The study, published in the journal Substance Use & Misuse, looked at more than 2,000 American children from the ages of nine to ten and found that kids who drink caffeinated soda on a daily basis tend to be more impulsive, have poor working memory — and, most provocatively, more likely to try drinking alcohol at a younger age.
“Our findings suggest that daily consumption of caffeinated soda in children is predictive of substance use in the near future,” said Seoul National University psychology graduate student and study lead author Mina Kwon in a statement. “One possible explanation is that the substances contained in caffeinated soda (caffeine and sugar) could induce a toxicological effect on the brain, making the individual more sensitive to the reinforcing effects of harder drugs like alcohol.”

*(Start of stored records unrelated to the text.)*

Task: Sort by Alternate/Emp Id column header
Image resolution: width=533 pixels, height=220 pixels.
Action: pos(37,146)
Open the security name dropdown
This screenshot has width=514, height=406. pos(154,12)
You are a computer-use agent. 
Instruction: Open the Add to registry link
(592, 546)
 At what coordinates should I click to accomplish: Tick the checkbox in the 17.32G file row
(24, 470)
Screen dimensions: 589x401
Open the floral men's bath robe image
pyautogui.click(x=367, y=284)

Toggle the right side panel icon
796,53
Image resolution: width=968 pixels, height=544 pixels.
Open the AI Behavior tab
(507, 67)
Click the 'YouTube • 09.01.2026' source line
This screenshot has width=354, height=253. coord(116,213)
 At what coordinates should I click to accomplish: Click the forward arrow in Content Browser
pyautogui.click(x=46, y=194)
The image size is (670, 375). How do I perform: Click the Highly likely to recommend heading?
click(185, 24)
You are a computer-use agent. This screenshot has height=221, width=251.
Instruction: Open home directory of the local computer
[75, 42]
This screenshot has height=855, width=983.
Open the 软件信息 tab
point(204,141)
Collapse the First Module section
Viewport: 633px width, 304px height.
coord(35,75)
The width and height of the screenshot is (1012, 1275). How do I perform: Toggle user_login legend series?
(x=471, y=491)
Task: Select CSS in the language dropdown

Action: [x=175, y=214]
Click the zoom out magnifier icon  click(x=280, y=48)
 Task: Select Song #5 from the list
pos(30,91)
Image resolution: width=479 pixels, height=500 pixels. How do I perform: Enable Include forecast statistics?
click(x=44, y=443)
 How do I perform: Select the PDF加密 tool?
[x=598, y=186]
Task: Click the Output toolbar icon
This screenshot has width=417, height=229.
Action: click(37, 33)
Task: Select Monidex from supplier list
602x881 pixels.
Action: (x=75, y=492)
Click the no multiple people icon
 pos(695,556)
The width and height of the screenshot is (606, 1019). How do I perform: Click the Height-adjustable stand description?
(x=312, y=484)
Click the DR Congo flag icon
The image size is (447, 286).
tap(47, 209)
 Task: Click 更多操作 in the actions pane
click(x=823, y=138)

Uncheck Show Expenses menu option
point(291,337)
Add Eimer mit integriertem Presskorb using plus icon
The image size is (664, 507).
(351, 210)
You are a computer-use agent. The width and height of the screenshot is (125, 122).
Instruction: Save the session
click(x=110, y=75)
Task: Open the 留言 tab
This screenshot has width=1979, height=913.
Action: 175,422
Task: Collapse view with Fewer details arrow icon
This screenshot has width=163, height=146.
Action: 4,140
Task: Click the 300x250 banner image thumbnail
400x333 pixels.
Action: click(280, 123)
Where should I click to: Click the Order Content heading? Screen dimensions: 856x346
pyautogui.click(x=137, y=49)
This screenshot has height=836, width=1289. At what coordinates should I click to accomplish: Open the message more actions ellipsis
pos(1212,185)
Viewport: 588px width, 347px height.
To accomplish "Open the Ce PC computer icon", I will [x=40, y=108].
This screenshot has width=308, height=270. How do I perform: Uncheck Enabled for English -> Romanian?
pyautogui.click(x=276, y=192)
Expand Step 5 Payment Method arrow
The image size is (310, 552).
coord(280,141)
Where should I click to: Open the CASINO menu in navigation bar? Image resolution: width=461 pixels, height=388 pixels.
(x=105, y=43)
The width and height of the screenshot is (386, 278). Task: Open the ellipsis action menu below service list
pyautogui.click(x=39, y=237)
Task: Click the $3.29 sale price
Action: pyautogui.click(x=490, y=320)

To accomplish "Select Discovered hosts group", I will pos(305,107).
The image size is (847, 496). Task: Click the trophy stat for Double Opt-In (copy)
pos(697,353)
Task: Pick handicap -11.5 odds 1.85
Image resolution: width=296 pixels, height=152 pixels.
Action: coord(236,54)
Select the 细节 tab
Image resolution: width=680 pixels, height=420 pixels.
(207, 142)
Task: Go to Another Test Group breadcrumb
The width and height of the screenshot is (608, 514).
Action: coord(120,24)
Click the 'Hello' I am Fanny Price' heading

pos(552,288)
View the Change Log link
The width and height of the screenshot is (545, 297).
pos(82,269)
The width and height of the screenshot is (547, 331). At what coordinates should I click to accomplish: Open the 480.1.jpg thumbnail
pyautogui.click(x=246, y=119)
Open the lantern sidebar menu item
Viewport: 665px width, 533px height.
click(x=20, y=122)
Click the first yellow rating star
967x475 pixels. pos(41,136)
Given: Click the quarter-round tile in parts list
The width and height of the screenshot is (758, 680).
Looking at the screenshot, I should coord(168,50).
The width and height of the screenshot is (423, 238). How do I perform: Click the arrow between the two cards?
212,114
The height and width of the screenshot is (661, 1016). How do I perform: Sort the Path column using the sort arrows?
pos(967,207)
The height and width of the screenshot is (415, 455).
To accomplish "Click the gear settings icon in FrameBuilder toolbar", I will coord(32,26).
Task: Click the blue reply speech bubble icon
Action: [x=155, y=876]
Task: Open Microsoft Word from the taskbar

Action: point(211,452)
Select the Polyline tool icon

The research team examined data from the National Institutes of Health’s Adolescent Brain Cognitive Development Study and performed statistical analysis to see if there were any correlations between drinking caffeinated soda daily and “well-known risk factors of substance misuse: impaired working memory, high impulsivity, and aberrant reward processing.” They also examined brain activity from children who were asked to perform certain tasks to assess their working memory and impulsivity level.
Researchers found that kids who drank soda daily were “associated with neurobehavioral risk factors for substance misuse such as higher impulsivity scores and lower working memory performance.” They also found out that these children were more than twice as likely to sip alcohol in a year.
Their research suggests that caffeinated drinks is a “gateway” to alcohol. That’s a reference to the “gateway hypothesis,” commonly used in the context of marijuana. The idea was that kids who dabble in light drugs are more likely to later graduate to harder ones as time goes on, though further study on the hypothesis has been controversial and open to significant interpretation and disagreement.
In the context of sugary drinks, though, it just might hold up.
“Thus, one possible explanation of higher alcohol sipping rate of the daily-drinking group in our study is that the substances contained in caffeinated soda (caffeine and sugar) may have induced neurophysiological effects and reinforced regular soda drinkers to try alcohol after 12 months,” the scientists wrote.
But they also acknowledge a classic statistical pitfall: that children who go on to use harder substances were already genetically predisposed to addictive behaviors. Basically, a child could already have poor impulse control prior to picking up a soda habit.
The team called for further research to untangle all these various risk factors while also advocating for figuring out a safe, recommended dosage of caffeinated soda for children.
“There is no consensus on a safe dose of caffeine in children, and some children might be more vulnerable to adverse effects associated with frequent caffeine consumption than others,” said principal investigator and Seoul National University professor Woo-Young Ahn.